Seattle Public Utilities and the Fire Department are investigating what went wrong Saturday when two hydrants failed as firefighters battled a West Seattle house fire.“We’re going to find out what happened,” utilities spokesman Andy Ryan said Monday.
The house was a complete loss, and one firefighter was slightly injured. The homeowners were on vacation.The fire was first reported about 5:25 p.m. at a single-family home in the 10200 block of 41st Avenue Southwest in the Arbor Heights neighborhood.
The first firetruck arrived seven minutes later, nearly twice the typical response time of four minutes. Seattle Fire Department spokesman Kyle Moore said engines at the closest fire stations were on another call performing CPR on an infant.The fire was “well involved” by the time firefighters arrived, he said, and a thick, black column of smoke could be seen for miles.
The first and closest hydrant failed to provide enough water pressure, and the second hydrant, farther away, didn’t work at all, Moore said.
A third hydrant, one that worked, was finally found about 11 blocks from the home, Moore said.

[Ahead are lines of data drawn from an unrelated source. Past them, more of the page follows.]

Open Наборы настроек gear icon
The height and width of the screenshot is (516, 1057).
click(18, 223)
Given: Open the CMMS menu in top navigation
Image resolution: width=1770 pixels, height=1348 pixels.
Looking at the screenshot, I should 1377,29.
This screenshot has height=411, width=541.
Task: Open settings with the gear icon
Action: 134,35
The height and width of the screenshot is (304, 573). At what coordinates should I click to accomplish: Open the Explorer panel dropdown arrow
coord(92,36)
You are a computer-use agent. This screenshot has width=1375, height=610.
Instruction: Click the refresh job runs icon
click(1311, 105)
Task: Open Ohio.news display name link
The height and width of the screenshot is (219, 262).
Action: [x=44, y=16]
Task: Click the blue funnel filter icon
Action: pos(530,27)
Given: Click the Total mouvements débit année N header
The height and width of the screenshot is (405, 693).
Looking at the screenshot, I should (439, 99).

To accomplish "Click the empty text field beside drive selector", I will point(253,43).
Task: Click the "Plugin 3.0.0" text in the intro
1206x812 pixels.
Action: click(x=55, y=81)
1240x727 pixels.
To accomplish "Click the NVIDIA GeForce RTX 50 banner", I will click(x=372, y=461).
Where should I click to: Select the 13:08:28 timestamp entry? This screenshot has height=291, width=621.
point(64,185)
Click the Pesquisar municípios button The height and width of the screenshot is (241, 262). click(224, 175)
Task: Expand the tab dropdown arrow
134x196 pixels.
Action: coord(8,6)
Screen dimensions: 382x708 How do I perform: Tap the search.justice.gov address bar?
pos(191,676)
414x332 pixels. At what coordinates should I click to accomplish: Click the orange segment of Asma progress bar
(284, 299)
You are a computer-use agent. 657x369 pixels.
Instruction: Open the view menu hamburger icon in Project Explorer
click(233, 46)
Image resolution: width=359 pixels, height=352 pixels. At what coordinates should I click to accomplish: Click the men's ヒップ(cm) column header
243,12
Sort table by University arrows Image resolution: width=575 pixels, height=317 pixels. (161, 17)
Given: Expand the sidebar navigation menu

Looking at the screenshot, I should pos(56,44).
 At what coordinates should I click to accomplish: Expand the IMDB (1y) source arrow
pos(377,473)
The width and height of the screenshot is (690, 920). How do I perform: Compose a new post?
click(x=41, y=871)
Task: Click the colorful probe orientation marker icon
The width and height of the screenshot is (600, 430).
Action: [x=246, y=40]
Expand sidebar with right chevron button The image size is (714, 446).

Hoses were connected for several hundred yards, and nine fire engines were needed to keep the water pumping to the house, he said.The house was quickly lost and in danger of collapsing so firefighters focused on preventing the spread of the fire to adjacent homes, two of which were slightly damaged, Moore said. One firefighter was taken to Harborview Medical Center, where he was treated and released for minor burns to his face.
Fire marshals think the West Seattle fire was caused by the spontaneous combustion of old charcoal or wood that ignited items inside the attached garage. Damage to the house and the two nearest homes was $430,000, he said.
Moore said a fire engine typically holds 500 gallons of water, which is enough to handle two bedrooms, but not a fully engulfed house. Fire crews practice and prepare for such situations, he said.
“If fire hydrants fail,” he said, “you have to have a backup plan.”
The family of four returned from vacation and were put in a hotel with help from the Red Cross, said Jerri Anne Forehand, a volunteer with Arbor Heights Community Church. The church is asking for donations to help the family, which has two school-age children and needs to find a place to rent.
“A lot of my friends live in this neighborhood,” Forehand said of the malfunctioning hydrants. “There’s a lot of concern.”
So, what could have gone wrong? “We don’t know what caused the problems,” Ryan said.
When utility workers returned to the neighborhood Sunday and again Monday, the hydrants worked fine, he said.
Investigators will look at several theories, Ryan said, including the possibility that a hydrant was somehow stuck from too much torque when fire crews tried to open it.
Other possibilities include the size of pipes in the area. The first fire hydrant was connected to a 4-inch water main, while the third was connected to an 8-inch main. It wasn’t clear Monday what size main the second hydrant was affixed to.
Some parts of Seattle that were annexed come with older and smaller infrastructures, Ryan said. Regardless, he said, 4-inch mains are usually not a problem for firefighters.
Another area of study is water pressure. “Some areas have higher water pressures than others,” he said.
Hydrants in the city of Seattle are inspected annually. On average, 200 out of the city’s 18,000 hydrants needed some “remedial work,” Ryan said.
Moore said those hydrants are generally repaired within eight hours of detection, and are fixed by utility crews and retested by firefighters.
Ryan said there’s never been a loss of life in the city because of malfunctioning hydrants — partly a result of longtime cooperation between city departments since the Great Fire of 1889.
“We’ll improve our system,” he said. “People shouldn’t be worried now. They’re not at risk.”